Furthermore, the patient belongs to the blood group O positive, which is associated with lower-than-normal levels of von Willebrand factor (vWF) [
21]. In fact, the ABO blood group’s influence on VWD is relevant, as individuals with blood type O generally exhibit lower baseline levels of von Willebrand factor (VWF) compared to those with types A, B, or AB. This variation is believed to be due to genetic differences influencing VWF clearance rates. Specifically, type O individuals tend to have a shorter half-life of circulating VWF, potentially increasing the severity of bleeding symptoms in those with underlying VWD. In this case, the patient’s blood group, type O, may have contributed to her lower VWF levels and thus exacerbated the bleeding episode observed postoperatively [
21,
22].
It remains to be determined whether any triggering factors contributed to the bleeding episode, particularly in relation to medications administered before and after the procedure. The literature indicates that NSAIDs, particularly acetylsalicylic acid (ASA), can significantly affect platelet function; however, evidence regarding ibuprofen’s impact in this context is limited [
22].
In clinical practice, dentists should exercise caution when screening for blood disorders through detailed anamnesis and clinical evaluation. Many guidelines advise against indiscriminate coagulation screening tests prior to surgery or other invasive procedures to predict postoperative bleeding in unselected patients [
22]. A thorough preoperative inquiry into medication history and previous bleeding symptoms may be more predictive of bleeding risk after tooth extraction.

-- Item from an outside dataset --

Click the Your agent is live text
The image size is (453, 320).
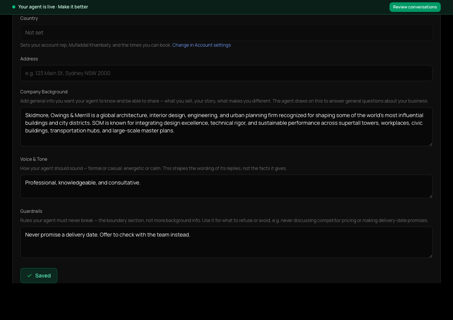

Abnormal gingival bleeding, a common oral condition, may indicate coagulation dysfunction, such as hemophilia, platelet deficiency, or vWD, and may also be influenced by the use of antithrombotic drugs [
23]. However, gingival bleeding can also be a primary symptom of plaque-induced gingivitis and untreated periodontal disease, particularly in vWD patients, where gingival inflammation may trigger bleeding rather than indicate an underlying bleeding disorder [
23].
While a poorly structured bleeding history does not predict postoperative bleeding, research indicates that the predictive power of such history is contingent on the precise questions asked. A structured interview can be an effective screening tool, even though unstructured bleeding histories have been found to have limited predictive value for postoperative complications. In this context, the ISTH Bleeding Assessment Tool (ISTH-BAT) may be beneficial. This tool comprises 14 categories assessing bleeding symptoms retrospectively, and a high bleeding score is associated with the presence of an inherited bleeding disorder [
24]. However, it is important to note that some studies suggest that the ISTH-BAT does not reliably identify patients at increased risk of future bleeding events [
23].
In this case report, the ISTH-BAT, administered after the excessive bleeding event, yielded a score of 6, indicating a significant risk of further bleeding. The patient also presented with cutaneous bruising. However, it is important to note that the ISTH-BAT is not specific for diagnosing vWD, and further specialized examinations were necessary.